## [Record excerpts]
◆ ◆ ◆ ◆ ◆
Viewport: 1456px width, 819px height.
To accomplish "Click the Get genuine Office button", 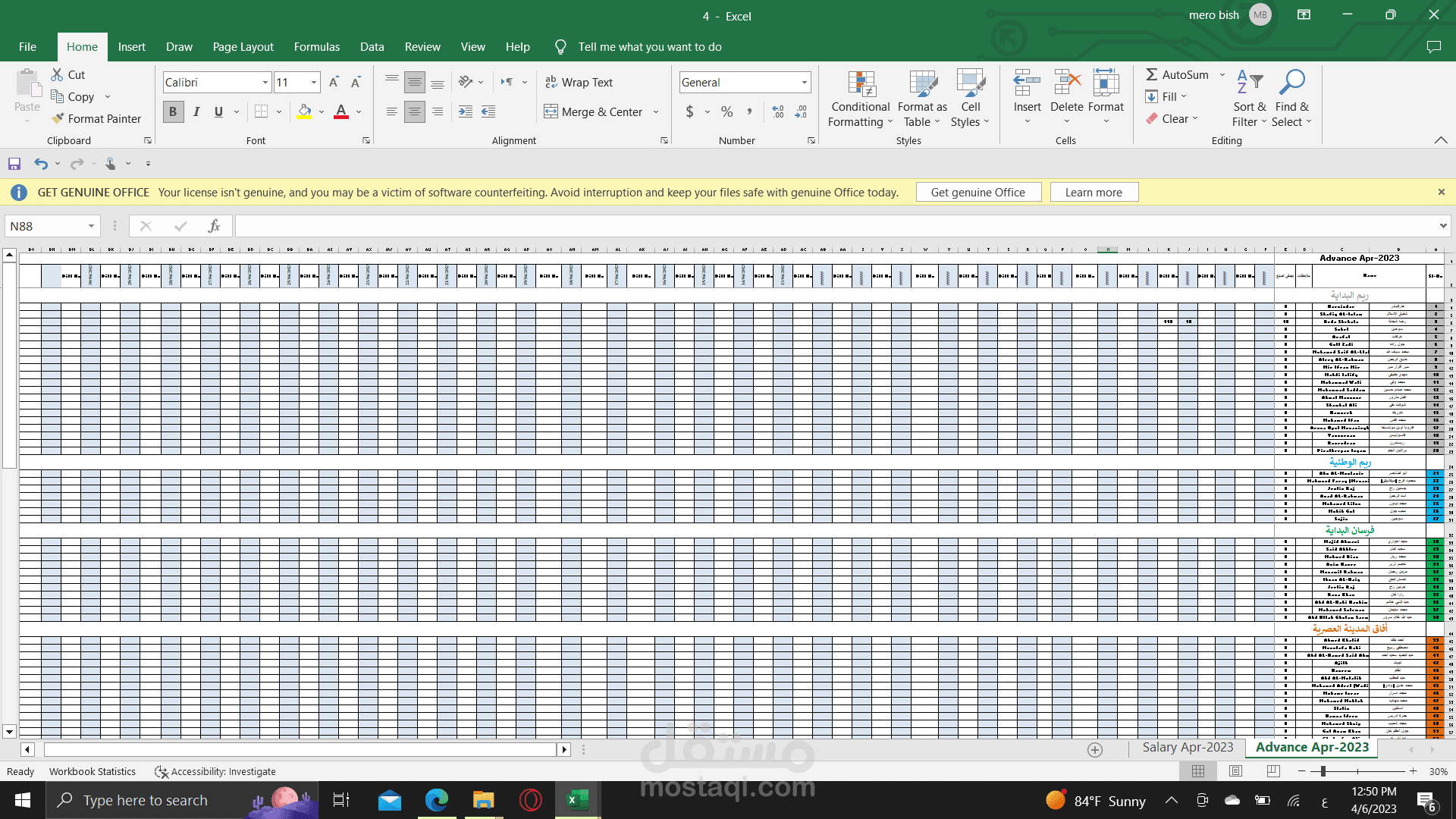I will click(x=977, y=193).
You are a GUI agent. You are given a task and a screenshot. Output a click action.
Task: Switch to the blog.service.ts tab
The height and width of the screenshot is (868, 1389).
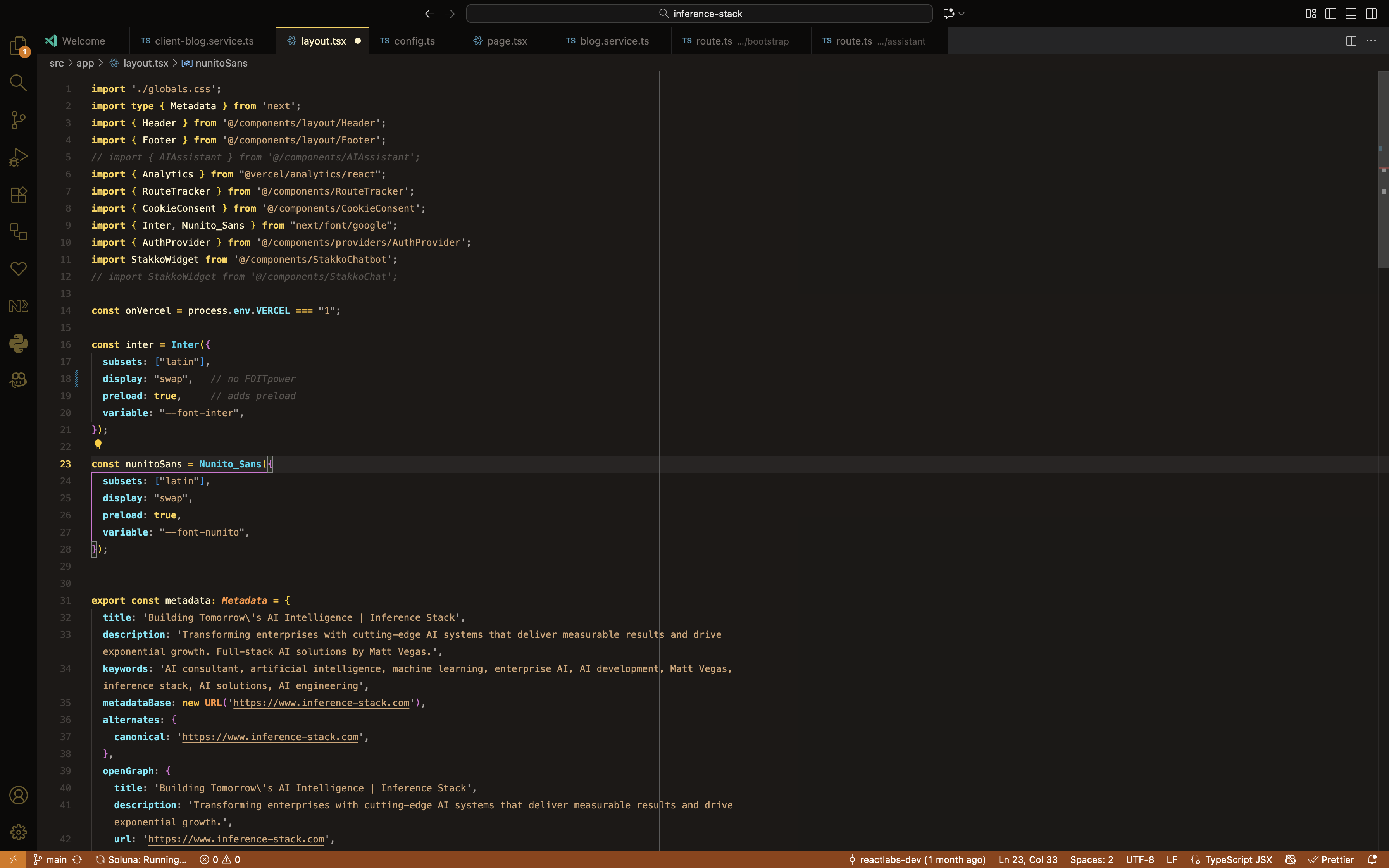coord(614,41)

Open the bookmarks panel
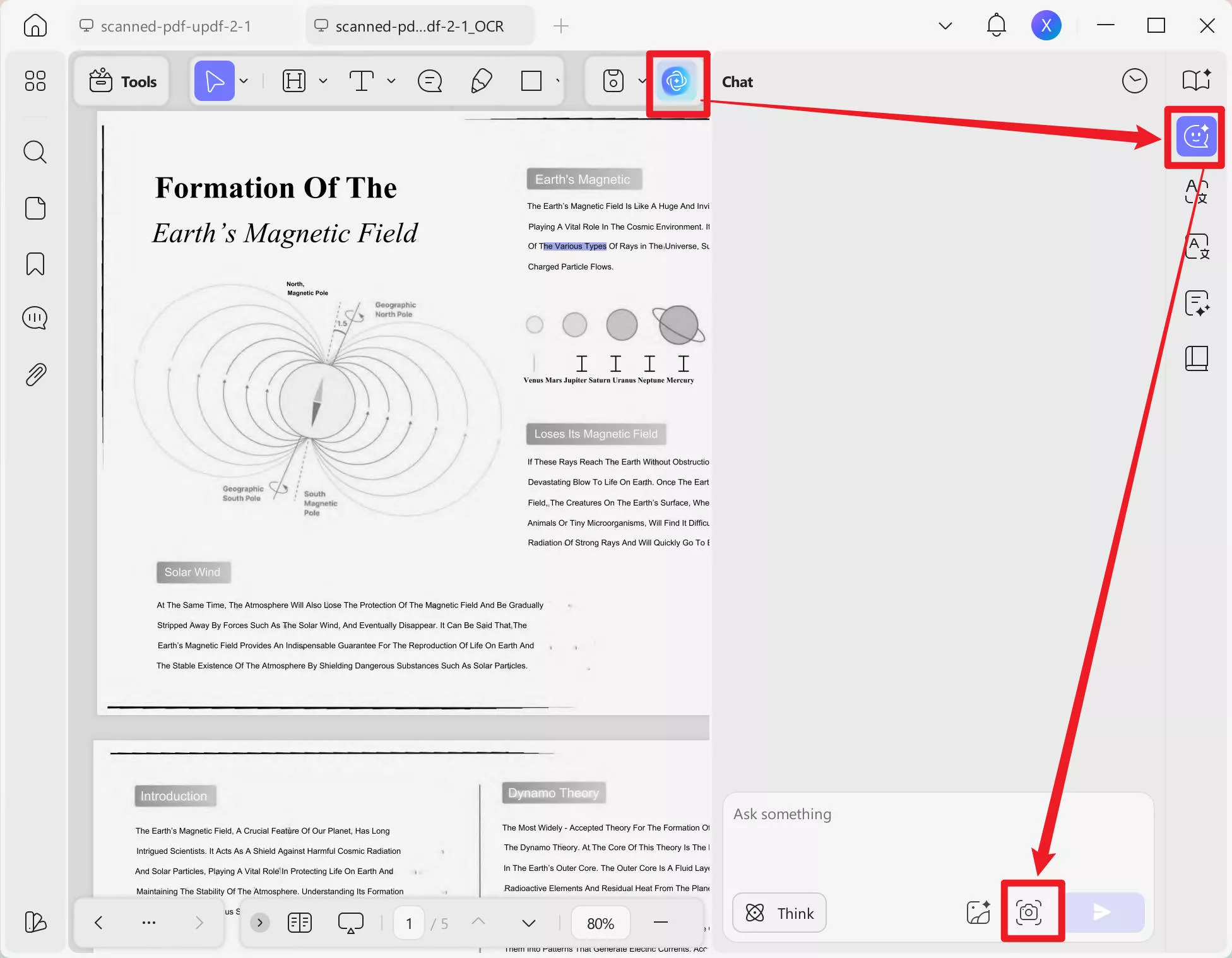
◆ ◆ ◆ ◆ ◆
## [What is expected]
All lines from the one containing "You are a GUI" through the final line of the records are to be retyped exactly; no other lines and no pictures are to be included.

## [Result for this task]
You are a GUI agent. You are given a task and a screenshot. Output a click action.
Task: Switch to the blog.service.ts tab
The height and width of the screenshot is (868, 1389).
coord(614,41)

Open the bookmarks panel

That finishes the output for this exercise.